We’ve all been reading with interest this week about Elaine’s dilemma with the humongous tree in her neighbor’s yard that is about to fall on her house,and how she was able to successfully resolve the issue with her neighbors. Now that she and her husband are fast friends with Bob and Sally, I thought I would provide a recipe for the next time she and Mike get together with Bob and Sally for coffee. And for the rest of you who have end of the season blueberries in your fridge, try this. The kids love it!
Blueberry Muffin Cake Recipe
1 pkg plain yellow or white cake mix (I used yellow)
1 pkg (3.4 oz) vanilla instant pudding mix
1 cup low fat vanilla yogurt (I used Dannon light)
1/2 cup vegetable oil
1/4 cup water
1 teaspoon ground cinnamon
4 large eggs
1 cup fresh blueberries, rinsed & drained
2 teaspoons confectioners sugar, for dusting, optional
1. Place a rack in the center of the oven and preheat the oven to 350°F. Lightly grease a 10″ tube pan with solid vegetable shortening, then dust with flour.
2. Measure out 2 tablespoons of the cake mix & reserve it. Place the remaining cake mix, pudding mix, yogurt, oil, water, cinnamon and eggs in a large mixing bowl. Blend with an electric mixer on low speed for 1 minute. Stop the machine and scrape down the sides of the bowl with a rubber spatula. Increase the mixer speed to medium and beat for 2 minutes more, scraping the sides down again if needed. The batter should look thick and well blended.
3. Toss the blueberries with the reserved cake mix.
4. Pour two thirds of the batter into the prepared pan. Scatter the blueberries over the batter. Spread the remaining batter over the blueberries so that it covers the fruit. Place the pan in the oven.
5. Bake the cake until it is golden brown on top and just starts to pull away from the sides of the pan, 45-50 min.

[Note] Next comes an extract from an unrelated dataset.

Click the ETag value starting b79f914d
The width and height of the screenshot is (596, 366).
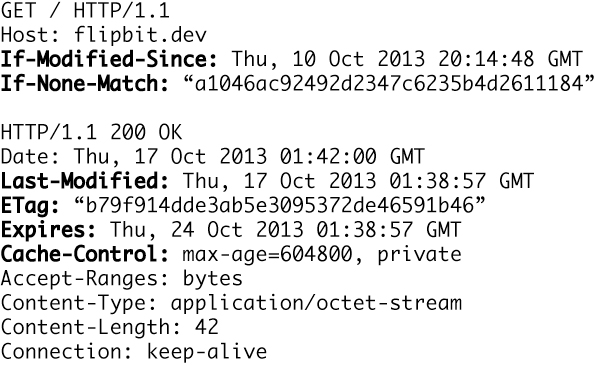point(280,205)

Remove the pan from the oven and place the pan on a wire rack to cool for 20 minutes. Run a long, sharp knife around the edge of the cake and invert it on a rack, then onto another rack so that the cake is right side up. Allow it to cool completely 30 minutes more.
6. Place the cake on a serving platter & sust with confectioners sugar, if desired.
Source: The Cake Doctor



8-31-2009 21:02:50
By the way, this is REALLY good – and EASY!
9-7-2009 17:04:44
Hi Anne:
After tasting this delicious cake, I had to come right home from RI and look up the recipe – it was delicious! Thank you!